Vos consignes ->
Restituez mot pour mot le passage du compte rendu de danse qui commence par « Au retour du » et se poursuit jusqu'à « de démonstration accéléré. ».

Texte extrait ->

┌────────

Au retour du déjeuner Bruno Pradet, avec Des Cailloux sous la peau nous emmène déambuler aux quatre coins de la Maison des Arts. Afin de présenter en continu les différentes propositions des compagnies, une demi-douzaine de lieux du bâtiment du M.A.C. sont utilisés tout au long de la journée. Ce chorégraphe ci a choisi de mettre en mouvement avant tout les matières: sable, lumière, fumée, images projetés… Aux danseurs de s’y confronter, de glisser leurs corps dans ces environnements. A défaut de pouvoir en vingt minutes nous guider dans la profondeur, Pradet nous place dans un état de jubilation enfantine, impressionnés par le renversement des sensations et l’inventivité des effets. Et tire bien son épingle de ce jeu de démonstration accéléré.
Pas le temps de souffler- tout juste de saluer des visages connus, voire des personnes moins bien identifiées dans la cohue et qui ne m’ont peut être plus reconnu non plus, ou de reconnaitre d’autres personnes pour de bon mais sans avoir le temps de les saluer, et d’abord ne pas reconnaitre Veronica Vallecillo (qui sur scène était masquée)-il faut aller ensuite découvrir Palle Granhoj (Danemark), qui présente un extrait de 2men2mahler. Ce duo masculin joue d’abord drôlement des muscles, et à cache-cache avec la nudité, dans une suite de gags qui trouveraient leur place dans une salle de gym…mais la pièce passe progressivement du comique à la subtilité, les rapports entre les deux personnages gagnent en intensité et incertitudes… Leur relation muette semble riche et annonciatrice de futurs développements. Mais à dire vrai, ma concentration commence à se perdre, plus par l’effet de ma propre fatigue qu’à cause de la pièce, sa douceur permet d’agréablement m’évader ailleurs. Cette proposition est ouverte. Si j’étais programmateur, je voudrais en voir plus, mais plus tard peut-être.
La proposition suivante commence avec du retard, de tels aléas techniques étant la rançon de cette course en flux tendu, et la transformation de tous les espaces d’ici en lieux de représentations. Toucher terre de Laura Nercy me lasse très vite, la fatigue y est peut –être pour quelque chose. C’est la cinquième proposition vue aujourd’hui, à chaque fois un effort d’adaptation à un univers différent, un exercice d’humilité. Mon empathie d’assèche, et le public de professionnels qui m’entoure me semble plus difficile et retenu qu’un public d’amateurs. Mais j’aurais eu, confronté à cette pièce dans un autre contexte, des réactions similaires: confinée sur une chaise la proposition me parait trop statique, introspective et auto-centrée, sans la grâce ou le mouvement qui pourrait la transcender. Ni la subtilité de la proposition d’avant, ni le spectaculaire de la précédente. Gros coup de fatigue et saturation, je sèche INAWTP de Kasja Sandström. Brève évasion dans le réel, dans un rade de la dalle-esplanade de Créteil, lieu vaste, vide, blanc, plat et venteux entre Hôtel de Ville, Commissariat, Chambre de Commerce, Préfecture et Maison des Arts et de la Culture. J’admire les pros, qui pendant ce temps enchainent sans sourciller (mais peut-être certains font-ils l’école buissonnière ?).

└────────

Données fournies ->
┌────────

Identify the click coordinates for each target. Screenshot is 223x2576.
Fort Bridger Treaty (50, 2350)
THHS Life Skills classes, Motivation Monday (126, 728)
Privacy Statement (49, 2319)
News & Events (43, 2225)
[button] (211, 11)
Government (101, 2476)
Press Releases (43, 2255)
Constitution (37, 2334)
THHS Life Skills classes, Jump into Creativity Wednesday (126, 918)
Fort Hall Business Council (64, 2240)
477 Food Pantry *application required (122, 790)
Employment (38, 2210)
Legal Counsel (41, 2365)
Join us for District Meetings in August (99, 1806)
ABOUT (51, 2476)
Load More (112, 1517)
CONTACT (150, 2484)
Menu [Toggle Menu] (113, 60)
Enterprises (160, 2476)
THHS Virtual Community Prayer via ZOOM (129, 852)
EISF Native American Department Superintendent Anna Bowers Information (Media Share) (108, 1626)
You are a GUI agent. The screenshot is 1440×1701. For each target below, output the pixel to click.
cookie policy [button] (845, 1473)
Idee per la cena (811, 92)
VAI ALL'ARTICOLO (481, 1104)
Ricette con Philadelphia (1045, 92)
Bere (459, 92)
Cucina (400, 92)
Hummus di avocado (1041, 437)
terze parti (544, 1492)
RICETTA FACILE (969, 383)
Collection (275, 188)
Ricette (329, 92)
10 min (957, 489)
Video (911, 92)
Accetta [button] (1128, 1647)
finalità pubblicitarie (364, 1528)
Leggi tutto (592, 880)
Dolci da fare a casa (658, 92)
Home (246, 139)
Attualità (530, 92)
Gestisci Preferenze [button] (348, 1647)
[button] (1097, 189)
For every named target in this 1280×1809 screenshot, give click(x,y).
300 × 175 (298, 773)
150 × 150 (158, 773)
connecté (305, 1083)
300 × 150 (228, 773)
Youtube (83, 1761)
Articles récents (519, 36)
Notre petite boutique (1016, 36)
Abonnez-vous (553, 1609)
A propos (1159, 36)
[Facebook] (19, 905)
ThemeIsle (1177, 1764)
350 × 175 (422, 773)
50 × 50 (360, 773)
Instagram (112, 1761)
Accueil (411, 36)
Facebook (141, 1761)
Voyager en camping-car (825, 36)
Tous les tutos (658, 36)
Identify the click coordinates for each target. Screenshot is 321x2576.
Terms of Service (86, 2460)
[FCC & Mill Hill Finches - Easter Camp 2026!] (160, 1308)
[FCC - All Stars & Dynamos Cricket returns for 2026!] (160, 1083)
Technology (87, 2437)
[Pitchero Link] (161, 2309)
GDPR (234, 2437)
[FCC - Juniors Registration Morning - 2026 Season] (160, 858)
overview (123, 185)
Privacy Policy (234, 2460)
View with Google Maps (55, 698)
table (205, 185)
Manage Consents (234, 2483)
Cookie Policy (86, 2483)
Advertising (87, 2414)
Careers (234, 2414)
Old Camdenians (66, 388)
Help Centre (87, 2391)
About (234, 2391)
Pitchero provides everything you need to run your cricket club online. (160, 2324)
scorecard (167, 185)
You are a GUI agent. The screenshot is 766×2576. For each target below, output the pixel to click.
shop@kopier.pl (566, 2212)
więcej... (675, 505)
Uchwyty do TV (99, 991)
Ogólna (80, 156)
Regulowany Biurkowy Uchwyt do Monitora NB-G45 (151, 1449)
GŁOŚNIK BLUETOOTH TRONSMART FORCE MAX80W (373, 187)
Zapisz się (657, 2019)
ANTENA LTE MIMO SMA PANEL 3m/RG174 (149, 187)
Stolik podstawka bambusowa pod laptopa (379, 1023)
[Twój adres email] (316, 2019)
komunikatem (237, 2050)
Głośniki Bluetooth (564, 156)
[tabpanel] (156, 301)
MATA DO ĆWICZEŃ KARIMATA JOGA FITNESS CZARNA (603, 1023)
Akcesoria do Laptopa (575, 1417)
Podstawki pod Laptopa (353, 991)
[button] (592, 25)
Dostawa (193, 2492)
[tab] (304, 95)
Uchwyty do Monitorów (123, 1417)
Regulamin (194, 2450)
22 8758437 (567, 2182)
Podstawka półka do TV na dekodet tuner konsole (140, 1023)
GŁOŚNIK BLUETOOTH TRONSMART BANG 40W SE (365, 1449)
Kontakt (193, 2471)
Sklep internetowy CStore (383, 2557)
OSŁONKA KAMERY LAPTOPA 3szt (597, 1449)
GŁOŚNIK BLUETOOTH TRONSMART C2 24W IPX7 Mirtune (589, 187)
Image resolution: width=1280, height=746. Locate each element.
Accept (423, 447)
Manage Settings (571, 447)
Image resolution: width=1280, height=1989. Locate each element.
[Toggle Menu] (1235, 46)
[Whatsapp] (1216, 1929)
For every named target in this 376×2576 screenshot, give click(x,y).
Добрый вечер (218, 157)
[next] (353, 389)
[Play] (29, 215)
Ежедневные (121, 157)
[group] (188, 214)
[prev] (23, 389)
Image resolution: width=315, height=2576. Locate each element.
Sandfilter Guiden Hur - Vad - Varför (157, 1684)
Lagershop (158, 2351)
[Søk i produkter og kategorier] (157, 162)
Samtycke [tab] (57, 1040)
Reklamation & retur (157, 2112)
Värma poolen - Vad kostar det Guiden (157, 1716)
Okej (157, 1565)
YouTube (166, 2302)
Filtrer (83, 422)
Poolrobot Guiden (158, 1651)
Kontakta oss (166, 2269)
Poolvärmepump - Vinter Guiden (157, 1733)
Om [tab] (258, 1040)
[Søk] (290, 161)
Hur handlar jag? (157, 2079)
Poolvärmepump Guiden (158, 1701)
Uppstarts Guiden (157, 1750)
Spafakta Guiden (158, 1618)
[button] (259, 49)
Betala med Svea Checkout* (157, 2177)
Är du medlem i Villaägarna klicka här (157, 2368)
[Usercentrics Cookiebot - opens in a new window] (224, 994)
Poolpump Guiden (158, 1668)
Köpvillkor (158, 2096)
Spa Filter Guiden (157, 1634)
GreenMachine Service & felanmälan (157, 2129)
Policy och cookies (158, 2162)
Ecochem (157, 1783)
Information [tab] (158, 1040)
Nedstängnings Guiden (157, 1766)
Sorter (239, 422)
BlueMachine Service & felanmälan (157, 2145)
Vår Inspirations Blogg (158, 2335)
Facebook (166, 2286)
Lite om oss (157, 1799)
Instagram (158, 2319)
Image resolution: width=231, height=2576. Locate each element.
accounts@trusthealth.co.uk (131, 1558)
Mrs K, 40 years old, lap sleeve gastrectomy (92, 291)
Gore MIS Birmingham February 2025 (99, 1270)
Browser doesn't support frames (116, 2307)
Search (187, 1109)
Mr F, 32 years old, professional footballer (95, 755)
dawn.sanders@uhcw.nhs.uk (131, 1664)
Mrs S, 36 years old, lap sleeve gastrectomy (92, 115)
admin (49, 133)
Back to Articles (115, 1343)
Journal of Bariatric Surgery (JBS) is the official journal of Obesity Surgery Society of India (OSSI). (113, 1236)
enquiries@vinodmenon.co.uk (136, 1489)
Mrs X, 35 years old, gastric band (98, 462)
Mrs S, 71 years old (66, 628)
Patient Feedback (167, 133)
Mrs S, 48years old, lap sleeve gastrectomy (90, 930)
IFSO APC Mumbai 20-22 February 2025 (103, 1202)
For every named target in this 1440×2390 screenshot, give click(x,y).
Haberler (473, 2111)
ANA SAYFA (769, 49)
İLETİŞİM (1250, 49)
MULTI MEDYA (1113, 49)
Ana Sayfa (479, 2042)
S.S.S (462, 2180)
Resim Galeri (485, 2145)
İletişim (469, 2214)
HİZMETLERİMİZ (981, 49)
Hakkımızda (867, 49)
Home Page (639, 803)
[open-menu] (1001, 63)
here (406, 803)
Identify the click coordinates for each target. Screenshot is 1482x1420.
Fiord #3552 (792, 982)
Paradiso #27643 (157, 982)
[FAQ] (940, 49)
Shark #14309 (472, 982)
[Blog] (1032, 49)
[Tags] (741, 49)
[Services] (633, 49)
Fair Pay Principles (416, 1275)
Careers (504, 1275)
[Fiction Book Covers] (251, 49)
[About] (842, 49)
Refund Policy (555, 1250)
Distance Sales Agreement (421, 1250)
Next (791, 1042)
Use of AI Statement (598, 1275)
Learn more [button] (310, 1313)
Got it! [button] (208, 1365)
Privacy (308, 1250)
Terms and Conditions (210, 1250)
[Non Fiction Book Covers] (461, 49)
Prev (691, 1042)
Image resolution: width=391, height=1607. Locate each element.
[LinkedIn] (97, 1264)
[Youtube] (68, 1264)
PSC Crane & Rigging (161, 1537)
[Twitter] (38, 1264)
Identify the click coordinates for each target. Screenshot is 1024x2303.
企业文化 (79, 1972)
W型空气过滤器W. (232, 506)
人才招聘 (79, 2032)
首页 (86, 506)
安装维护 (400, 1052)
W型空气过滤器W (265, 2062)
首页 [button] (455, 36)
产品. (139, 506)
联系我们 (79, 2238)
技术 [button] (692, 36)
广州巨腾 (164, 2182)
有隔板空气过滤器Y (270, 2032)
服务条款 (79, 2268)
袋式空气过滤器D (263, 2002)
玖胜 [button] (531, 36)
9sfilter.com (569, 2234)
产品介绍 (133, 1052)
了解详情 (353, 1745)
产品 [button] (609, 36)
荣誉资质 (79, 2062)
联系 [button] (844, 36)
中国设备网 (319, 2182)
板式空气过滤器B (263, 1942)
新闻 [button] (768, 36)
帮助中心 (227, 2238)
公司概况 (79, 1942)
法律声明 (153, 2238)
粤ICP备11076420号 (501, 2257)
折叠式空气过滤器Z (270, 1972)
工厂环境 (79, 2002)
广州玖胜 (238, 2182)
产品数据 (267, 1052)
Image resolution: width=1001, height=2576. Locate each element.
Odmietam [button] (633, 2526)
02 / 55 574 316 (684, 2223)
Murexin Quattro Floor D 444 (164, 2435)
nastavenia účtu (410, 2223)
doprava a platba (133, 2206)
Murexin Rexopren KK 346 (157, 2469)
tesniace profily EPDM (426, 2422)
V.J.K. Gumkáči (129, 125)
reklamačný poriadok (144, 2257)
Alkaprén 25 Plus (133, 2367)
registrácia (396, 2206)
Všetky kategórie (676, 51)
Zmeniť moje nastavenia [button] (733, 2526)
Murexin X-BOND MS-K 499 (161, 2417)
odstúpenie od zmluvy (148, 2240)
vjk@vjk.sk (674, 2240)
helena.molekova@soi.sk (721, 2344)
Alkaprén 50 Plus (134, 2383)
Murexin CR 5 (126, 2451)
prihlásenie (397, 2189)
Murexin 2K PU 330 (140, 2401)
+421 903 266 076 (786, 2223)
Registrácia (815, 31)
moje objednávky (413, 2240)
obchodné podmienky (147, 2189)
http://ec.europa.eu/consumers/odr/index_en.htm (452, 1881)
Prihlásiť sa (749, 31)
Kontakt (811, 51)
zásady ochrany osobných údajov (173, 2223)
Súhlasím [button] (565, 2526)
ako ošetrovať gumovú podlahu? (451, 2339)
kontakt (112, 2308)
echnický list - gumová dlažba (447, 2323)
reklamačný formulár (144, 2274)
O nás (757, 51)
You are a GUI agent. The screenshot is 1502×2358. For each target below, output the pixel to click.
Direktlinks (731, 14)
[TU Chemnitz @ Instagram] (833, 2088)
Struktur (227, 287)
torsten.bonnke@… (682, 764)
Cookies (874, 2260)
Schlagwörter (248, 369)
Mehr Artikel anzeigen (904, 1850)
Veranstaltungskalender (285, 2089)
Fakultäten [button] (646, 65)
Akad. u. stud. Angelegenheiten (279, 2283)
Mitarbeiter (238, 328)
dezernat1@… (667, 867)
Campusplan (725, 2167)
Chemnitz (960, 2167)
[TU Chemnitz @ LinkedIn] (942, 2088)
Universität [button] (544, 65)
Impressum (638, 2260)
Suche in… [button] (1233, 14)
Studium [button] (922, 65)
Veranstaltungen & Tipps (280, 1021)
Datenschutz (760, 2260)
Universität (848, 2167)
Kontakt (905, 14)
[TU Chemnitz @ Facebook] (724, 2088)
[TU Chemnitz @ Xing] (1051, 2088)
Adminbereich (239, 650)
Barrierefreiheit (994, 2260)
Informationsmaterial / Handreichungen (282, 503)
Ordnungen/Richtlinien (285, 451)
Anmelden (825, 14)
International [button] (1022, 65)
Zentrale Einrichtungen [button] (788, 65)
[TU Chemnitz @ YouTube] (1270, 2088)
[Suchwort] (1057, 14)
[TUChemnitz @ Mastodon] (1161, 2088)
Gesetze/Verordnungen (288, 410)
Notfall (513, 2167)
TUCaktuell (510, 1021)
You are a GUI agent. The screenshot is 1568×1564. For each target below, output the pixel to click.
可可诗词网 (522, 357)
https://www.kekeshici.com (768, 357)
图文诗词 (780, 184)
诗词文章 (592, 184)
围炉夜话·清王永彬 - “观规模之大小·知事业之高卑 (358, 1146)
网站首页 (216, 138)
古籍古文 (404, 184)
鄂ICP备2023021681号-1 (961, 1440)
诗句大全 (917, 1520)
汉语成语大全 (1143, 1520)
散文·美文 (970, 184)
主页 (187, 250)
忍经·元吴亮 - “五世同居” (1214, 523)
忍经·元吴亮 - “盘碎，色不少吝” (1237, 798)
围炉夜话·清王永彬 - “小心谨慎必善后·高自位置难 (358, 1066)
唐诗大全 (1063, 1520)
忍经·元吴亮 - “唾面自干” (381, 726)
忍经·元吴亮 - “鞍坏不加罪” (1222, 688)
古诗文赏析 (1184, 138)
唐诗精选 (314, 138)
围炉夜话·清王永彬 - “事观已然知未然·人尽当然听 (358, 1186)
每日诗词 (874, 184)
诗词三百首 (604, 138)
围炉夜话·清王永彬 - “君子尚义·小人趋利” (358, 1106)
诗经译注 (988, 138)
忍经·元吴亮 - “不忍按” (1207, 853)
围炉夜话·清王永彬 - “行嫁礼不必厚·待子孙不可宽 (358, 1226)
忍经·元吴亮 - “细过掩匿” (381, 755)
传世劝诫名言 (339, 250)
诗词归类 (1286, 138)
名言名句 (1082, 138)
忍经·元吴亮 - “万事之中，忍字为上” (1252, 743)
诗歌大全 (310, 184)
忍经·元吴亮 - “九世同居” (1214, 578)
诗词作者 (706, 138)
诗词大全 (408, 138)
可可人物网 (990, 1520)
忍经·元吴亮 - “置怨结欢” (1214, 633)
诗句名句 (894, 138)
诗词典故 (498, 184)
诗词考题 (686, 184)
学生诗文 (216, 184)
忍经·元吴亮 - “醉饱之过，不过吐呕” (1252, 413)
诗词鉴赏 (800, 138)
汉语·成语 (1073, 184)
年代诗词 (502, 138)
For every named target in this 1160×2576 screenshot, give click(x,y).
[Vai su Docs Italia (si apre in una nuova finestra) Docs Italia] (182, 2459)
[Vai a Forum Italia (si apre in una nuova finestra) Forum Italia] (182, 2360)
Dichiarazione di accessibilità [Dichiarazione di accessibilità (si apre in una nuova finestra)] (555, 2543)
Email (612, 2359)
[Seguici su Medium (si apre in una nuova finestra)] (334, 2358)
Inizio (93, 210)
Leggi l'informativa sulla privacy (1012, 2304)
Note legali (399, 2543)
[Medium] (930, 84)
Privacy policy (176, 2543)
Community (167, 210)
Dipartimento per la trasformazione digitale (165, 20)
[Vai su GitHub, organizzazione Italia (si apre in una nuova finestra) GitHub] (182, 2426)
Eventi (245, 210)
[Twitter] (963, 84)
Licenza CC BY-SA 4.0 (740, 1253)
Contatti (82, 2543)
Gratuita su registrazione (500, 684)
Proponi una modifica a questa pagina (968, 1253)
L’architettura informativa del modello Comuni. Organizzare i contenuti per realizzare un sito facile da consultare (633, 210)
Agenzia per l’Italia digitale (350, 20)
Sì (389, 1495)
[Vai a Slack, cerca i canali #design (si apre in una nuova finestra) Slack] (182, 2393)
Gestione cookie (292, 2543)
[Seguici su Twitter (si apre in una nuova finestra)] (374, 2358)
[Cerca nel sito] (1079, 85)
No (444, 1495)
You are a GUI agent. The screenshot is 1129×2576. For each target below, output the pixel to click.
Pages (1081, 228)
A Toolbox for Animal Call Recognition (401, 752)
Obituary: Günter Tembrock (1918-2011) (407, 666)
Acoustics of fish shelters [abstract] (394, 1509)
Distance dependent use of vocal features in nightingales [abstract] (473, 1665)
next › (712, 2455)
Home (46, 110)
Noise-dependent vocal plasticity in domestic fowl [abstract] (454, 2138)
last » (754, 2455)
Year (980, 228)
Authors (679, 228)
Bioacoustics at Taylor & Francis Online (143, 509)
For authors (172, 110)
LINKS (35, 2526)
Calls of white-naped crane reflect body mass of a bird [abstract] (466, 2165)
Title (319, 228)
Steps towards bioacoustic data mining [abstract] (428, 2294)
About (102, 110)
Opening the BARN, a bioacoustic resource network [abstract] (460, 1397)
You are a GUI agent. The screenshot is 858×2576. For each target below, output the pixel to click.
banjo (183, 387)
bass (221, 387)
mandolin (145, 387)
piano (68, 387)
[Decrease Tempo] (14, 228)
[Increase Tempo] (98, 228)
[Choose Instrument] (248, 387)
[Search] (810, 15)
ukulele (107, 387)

└────────

Réponse rédigée ->
Au retour du déjeuner Bruno Pradet, avec Des Cailloux sous la peau nous emmène déambuler aux quatre coins de la Maison des Arts. Afin de présenter en continu les différentes propositions des compagnies, une demi-douzaine de lieux du bâtiment du M.A.C. sont utilisés tout au long de la journée. Ce chorégraphe ci a choisi de mettre en mouvement avant tout les matières: sable, lumière, fumée, images projetés… Aux danseurs de s’y confronter, de glisser leurs corps dans ces environnements. A défaut de pouvoir en vingt minutes nous guider dans la profondeur, Pradet nous place dans un état de jubilation enfantine, impressionnés par le renversement des sensations et l’inventivité des effets. Et tire bien son épingle de ce jeu de démonstration accéléré.